> Written exercise
Lay out as a Markdown table the part of the lines that opens with the line containing "Task: Choose the tall rectangle labeled V02" and closes with the line containing "click(351, 249)", both included. Use two columns, Row and Line, number each row, and leave out blank lines.

> Extracted information
◆ ◆ ◆ ◆ ◆ ◆ ◆
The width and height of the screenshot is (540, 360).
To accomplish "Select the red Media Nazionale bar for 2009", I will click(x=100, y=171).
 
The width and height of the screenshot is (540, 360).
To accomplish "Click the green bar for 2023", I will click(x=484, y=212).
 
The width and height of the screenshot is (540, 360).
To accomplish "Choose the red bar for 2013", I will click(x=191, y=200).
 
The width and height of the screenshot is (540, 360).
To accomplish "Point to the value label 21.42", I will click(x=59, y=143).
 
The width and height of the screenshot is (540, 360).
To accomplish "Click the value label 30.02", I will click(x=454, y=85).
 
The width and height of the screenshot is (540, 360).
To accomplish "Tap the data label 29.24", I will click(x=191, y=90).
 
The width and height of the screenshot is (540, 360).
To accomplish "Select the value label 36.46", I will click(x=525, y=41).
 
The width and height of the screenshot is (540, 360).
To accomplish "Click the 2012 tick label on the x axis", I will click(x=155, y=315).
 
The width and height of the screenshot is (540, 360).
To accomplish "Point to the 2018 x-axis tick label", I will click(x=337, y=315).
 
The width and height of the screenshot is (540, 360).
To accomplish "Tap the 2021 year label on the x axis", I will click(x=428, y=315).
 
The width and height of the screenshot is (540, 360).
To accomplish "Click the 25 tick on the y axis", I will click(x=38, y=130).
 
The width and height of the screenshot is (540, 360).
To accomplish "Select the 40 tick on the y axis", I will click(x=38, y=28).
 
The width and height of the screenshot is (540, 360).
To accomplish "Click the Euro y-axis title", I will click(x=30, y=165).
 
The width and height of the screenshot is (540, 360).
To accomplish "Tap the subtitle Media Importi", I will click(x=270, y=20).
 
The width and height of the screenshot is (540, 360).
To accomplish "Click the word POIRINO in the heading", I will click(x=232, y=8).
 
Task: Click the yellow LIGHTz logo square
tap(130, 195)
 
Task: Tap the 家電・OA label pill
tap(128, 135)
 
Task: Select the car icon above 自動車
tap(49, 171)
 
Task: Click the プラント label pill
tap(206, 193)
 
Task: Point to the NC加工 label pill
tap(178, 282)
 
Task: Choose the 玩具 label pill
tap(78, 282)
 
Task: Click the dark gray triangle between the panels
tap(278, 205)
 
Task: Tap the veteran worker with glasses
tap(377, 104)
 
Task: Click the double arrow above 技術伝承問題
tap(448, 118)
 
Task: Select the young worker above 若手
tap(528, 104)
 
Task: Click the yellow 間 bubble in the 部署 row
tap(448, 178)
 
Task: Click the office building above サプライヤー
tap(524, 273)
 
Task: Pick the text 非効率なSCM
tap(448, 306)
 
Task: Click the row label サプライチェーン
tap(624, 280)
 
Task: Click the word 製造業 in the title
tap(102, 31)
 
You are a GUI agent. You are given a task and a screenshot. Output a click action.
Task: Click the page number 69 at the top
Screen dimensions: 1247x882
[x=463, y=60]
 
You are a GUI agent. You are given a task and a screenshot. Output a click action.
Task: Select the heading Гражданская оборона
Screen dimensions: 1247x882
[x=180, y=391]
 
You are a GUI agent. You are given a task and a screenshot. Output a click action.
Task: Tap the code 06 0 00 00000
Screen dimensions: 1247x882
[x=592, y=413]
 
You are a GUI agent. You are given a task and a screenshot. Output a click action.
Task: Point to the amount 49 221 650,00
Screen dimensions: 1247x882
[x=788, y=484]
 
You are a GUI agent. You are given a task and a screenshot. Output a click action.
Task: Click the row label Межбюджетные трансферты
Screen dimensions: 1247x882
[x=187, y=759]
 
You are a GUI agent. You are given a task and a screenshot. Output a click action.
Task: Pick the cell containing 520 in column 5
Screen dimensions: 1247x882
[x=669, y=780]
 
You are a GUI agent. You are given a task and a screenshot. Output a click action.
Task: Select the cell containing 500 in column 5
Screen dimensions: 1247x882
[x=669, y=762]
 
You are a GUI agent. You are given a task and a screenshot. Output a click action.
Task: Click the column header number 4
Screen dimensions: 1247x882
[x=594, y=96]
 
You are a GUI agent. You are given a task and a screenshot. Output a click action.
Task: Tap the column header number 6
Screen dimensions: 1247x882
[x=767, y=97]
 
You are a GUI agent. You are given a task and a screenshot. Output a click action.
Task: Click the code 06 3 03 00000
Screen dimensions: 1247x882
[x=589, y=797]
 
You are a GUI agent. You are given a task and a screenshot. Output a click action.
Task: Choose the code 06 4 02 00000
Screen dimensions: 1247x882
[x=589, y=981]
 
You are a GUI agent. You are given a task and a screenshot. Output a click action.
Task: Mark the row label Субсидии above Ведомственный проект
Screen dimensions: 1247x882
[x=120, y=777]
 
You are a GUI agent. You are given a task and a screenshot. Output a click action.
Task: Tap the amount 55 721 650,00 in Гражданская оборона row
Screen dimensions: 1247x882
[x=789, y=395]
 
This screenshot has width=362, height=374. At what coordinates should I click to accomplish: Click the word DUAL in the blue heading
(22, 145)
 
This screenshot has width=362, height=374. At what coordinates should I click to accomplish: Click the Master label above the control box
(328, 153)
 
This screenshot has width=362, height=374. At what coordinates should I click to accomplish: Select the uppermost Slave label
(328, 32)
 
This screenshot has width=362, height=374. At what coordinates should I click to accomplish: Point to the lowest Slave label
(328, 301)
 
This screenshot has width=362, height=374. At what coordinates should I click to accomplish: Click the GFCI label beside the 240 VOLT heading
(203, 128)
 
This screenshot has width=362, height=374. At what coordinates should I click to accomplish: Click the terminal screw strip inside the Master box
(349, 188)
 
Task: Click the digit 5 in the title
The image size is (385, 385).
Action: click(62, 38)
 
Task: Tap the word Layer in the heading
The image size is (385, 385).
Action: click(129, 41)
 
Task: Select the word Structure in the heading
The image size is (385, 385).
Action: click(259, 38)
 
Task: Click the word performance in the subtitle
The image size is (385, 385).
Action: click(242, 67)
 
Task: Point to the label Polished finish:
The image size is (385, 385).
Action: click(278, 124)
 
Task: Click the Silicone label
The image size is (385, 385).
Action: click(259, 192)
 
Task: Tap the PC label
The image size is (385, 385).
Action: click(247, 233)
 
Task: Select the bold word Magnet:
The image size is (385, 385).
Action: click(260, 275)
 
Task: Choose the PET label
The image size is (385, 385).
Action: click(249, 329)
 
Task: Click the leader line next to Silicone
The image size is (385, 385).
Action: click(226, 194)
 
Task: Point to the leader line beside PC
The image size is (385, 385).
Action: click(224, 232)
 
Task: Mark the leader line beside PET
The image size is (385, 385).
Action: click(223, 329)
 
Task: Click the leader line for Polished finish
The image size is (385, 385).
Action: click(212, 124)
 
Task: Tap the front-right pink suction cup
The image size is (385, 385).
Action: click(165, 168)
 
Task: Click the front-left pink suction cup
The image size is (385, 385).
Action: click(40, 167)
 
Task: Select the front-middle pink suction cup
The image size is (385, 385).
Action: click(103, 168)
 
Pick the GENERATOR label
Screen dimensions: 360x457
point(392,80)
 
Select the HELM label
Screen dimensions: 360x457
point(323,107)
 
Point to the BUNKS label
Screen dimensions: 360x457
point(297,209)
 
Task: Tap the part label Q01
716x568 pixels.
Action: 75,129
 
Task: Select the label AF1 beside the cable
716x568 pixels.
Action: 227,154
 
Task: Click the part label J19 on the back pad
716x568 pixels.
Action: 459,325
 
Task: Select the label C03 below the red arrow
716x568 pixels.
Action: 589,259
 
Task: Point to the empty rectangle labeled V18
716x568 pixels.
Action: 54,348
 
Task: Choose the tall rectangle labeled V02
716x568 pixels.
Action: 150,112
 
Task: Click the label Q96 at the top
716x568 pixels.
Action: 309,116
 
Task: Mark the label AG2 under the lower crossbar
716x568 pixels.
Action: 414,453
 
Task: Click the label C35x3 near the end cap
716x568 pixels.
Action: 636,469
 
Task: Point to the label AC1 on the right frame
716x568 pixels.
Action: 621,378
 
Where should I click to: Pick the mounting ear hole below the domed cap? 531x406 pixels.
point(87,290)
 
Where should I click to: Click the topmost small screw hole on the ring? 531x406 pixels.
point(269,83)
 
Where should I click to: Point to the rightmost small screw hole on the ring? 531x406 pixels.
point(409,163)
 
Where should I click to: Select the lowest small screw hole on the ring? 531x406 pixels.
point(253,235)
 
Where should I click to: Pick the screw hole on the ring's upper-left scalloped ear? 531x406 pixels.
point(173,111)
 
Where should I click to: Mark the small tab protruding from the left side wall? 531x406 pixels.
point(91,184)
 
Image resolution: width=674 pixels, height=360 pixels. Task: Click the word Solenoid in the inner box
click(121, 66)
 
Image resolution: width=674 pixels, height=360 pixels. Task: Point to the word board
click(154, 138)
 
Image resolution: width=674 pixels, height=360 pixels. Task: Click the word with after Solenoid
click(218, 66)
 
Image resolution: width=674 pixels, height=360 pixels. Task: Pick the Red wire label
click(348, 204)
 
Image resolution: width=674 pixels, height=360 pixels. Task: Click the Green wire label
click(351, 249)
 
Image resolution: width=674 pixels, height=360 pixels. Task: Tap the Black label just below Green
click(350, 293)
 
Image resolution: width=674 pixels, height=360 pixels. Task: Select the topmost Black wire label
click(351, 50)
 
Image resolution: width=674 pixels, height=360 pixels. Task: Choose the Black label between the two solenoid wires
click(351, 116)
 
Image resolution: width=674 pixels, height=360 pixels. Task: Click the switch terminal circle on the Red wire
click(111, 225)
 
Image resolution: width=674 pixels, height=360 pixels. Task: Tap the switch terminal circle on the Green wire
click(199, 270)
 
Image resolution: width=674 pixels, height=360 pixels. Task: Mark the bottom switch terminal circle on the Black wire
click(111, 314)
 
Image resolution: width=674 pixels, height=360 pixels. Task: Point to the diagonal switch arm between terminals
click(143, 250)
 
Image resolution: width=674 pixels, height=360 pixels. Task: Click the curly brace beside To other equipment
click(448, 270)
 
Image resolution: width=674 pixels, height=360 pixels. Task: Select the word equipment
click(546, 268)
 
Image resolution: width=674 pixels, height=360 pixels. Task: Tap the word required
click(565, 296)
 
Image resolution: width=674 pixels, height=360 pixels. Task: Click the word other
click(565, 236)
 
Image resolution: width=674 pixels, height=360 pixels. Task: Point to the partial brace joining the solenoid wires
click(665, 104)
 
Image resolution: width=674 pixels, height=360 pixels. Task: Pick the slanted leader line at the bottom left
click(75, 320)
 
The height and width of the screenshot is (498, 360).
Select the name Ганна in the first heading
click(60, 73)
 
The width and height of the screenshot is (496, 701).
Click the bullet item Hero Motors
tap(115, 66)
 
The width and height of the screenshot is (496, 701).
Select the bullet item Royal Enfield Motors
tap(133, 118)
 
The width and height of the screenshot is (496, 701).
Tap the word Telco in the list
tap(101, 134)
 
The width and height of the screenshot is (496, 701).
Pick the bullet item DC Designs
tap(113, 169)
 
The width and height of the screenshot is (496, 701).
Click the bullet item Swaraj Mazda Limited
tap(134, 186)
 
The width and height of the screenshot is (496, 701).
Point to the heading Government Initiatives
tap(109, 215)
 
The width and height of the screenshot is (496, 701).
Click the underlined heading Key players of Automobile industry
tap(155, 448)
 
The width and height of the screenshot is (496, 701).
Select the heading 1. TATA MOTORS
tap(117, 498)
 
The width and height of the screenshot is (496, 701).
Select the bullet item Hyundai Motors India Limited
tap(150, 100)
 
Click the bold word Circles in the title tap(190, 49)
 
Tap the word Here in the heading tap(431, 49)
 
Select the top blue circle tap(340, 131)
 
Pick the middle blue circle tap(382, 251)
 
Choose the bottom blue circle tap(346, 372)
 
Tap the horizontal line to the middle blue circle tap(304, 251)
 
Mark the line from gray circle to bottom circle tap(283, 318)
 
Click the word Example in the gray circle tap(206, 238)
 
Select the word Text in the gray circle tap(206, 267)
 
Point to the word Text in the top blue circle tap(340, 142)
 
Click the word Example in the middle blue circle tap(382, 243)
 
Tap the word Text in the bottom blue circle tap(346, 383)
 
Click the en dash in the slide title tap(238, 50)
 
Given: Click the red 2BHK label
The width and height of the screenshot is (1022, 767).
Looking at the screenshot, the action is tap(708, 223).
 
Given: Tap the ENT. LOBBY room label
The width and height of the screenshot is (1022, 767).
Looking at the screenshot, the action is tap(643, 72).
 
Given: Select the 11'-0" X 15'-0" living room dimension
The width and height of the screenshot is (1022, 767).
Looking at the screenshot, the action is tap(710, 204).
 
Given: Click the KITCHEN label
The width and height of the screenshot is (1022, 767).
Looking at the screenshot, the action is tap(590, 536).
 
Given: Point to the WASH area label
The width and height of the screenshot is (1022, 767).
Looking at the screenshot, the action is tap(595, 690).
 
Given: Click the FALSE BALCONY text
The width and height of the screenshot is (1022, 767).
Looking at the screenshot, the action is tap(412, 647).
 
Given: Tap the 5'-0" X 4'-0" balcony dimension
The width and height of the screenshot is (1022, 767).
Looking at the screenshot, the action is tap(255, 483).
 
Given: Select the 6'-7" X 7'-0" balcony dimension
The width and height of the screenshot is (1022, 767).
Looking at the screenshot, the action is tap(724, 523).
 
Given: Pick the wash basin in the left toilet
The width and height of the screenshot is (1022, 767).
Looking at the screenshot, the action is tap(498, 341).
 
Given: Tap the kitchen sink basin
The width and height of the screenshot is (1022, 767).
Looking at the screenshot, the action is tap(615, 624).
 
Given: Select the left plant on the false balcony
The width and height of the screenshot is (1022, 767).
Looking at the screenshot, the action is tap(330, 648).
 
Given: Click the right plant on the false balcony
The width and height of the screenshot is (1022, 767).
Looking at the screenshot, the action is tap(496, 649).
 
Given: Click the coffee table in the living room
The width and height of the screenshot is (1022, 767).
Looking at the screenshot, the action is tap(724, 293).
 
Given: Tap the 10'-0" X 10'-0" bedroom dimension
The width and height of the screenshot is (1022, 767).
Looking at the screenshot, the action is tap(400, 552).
◆ ◆ ◆ ◆ ◆ ◆ ◆
> Answer to this problem
| Row | Line |
|---|---|
| 1 | Task: Choose the tall rectangle labeled V02 |
| 2 | 716x568 pixels. |
| 3 | Action: 150,112 |
| 4 | Task: Click the label Q96 at the top |
| 5 | 716x568 pixels. |
| 6 | Action: 309,116 |
| 7 | Task: Mark the label AG2 under the lower crossbar |
| 8 | 716x568 pixels. |
| 9 | Action: 414,453 |
| 10 | Task: Click the label C35x3 near the end cap |
| 11 | 716x568 pixels. |
| 12 | Action: 636,469 |
| 13 | Task: Point to the label AC1 on the right frame |
| 14 | 716x568 pixels. |
| 15 | Action: 621,378 |
| 16 | Where should I click to: Pick the mounting ear hole below the domed cap? 531x406 pixels. |
| 17 | point(87,290) |
| 18 | Where should I click to: Click the topmost small screw hole on the ring? 531x406 pixels. |
| 19 | point(269,83) |
| 20 | Where should I click to: Point to the rightmost small screw hole on the ring? 531x406 pixels. |
| 21 | point(409,163) |
| 22 | Where should I click to: Select the lowest small screw hole on the ring? 531x406 pixels. |
| 23 | point(253,235) |
| 24 | Where should I click to: Pick the screw hole on the ring's upper-left scalloped ear? 531x406 pixels. |
| 25 | point(173,111) |
| 26 | Where should I click to: Mark the small tab protruding from the left side wall? 531x406 pixels. |
| 27 | point(91,184) |
| 28 | Image resolution: width=674 pixels, height=360 pixels. Task: Click the word Solenoid in the inner box |
| 29 | click(121, 66) |
| 30 | Image resolution: width=674 pixels, height=360 pixels. Task: Point to the word board |
| 31 | click(154, 138) |
| 32 | Image resolution: width=674 pixels, height=360 pixels. Task: Click the word with after Solenoid |
| 33 | click(218, 66) |
| 34 | Image resolution: width=674 pixels, height=360 pixels. Task: Pick the Red wire label |
| 35 | click(348, 204) |
| 36 | Image resolution: width=674 pixels, height=360 pixels. Task: Click the Green wire label |
| 37 | click(351, 249) |